WHAT TO DO
Return exactly, with nothing added, the lines from the one that contains "Task: Enable the" through the end of the listing below, pictures excluded.

INFORMATION GIVEN
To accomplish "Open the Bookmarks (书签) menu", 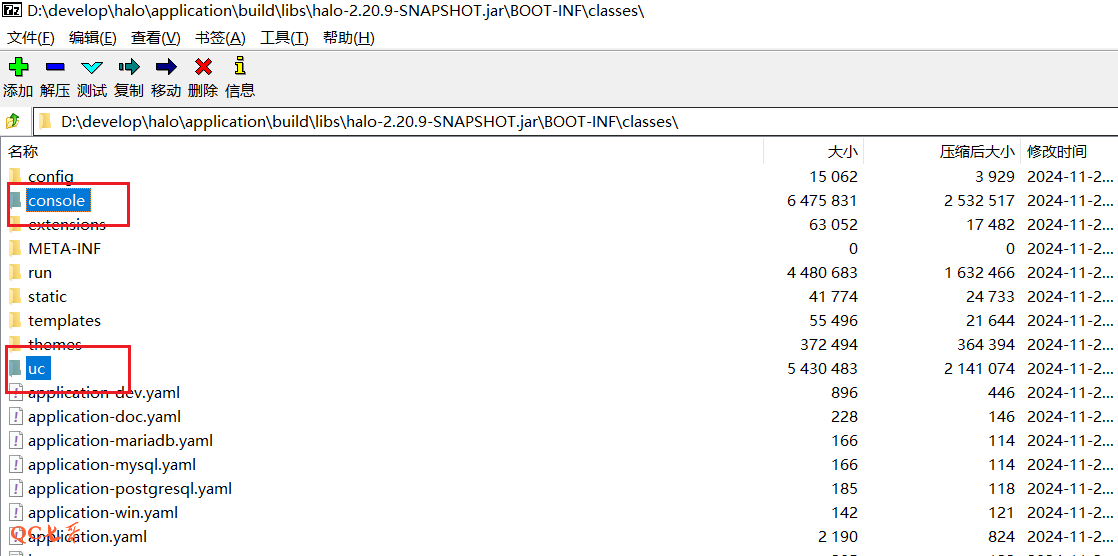I will 220,38.
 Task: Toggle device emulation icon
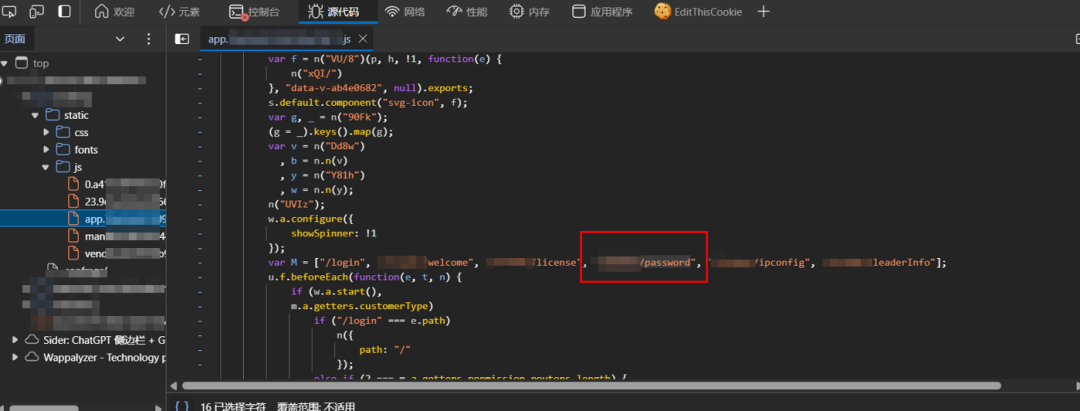(37, 11)
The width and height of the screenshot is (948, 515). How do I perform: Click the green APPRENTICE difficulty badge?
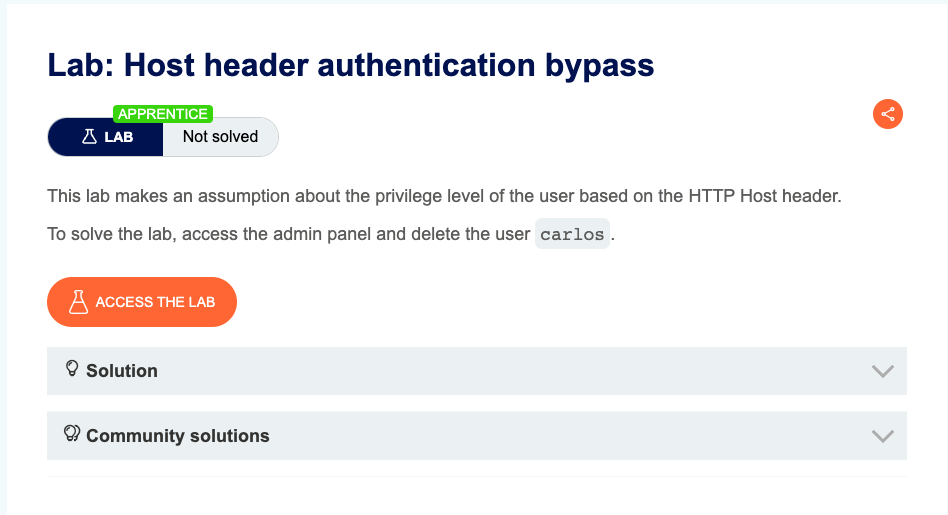(x=163, y=114)
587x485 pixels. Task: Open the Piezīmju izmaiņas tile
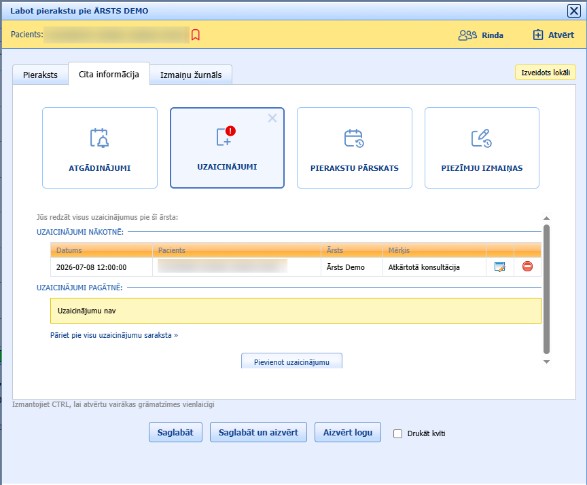(x=482, y=148)
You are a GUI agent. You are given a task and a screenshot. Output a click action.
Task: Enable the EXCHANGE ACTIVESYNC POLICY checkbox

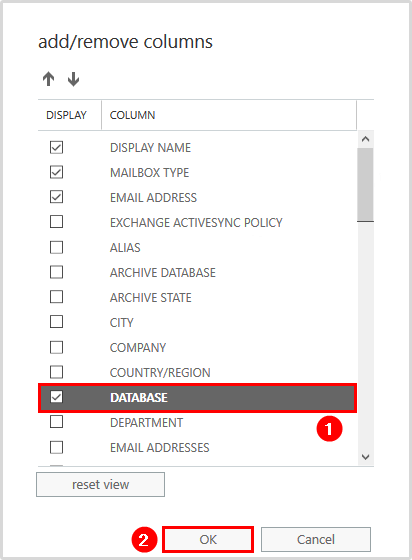[56, 222]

ANSWER SPACE
Task: Enable the EXCHANGE ACTIVESYNC POLICY checkbox

[56, 222]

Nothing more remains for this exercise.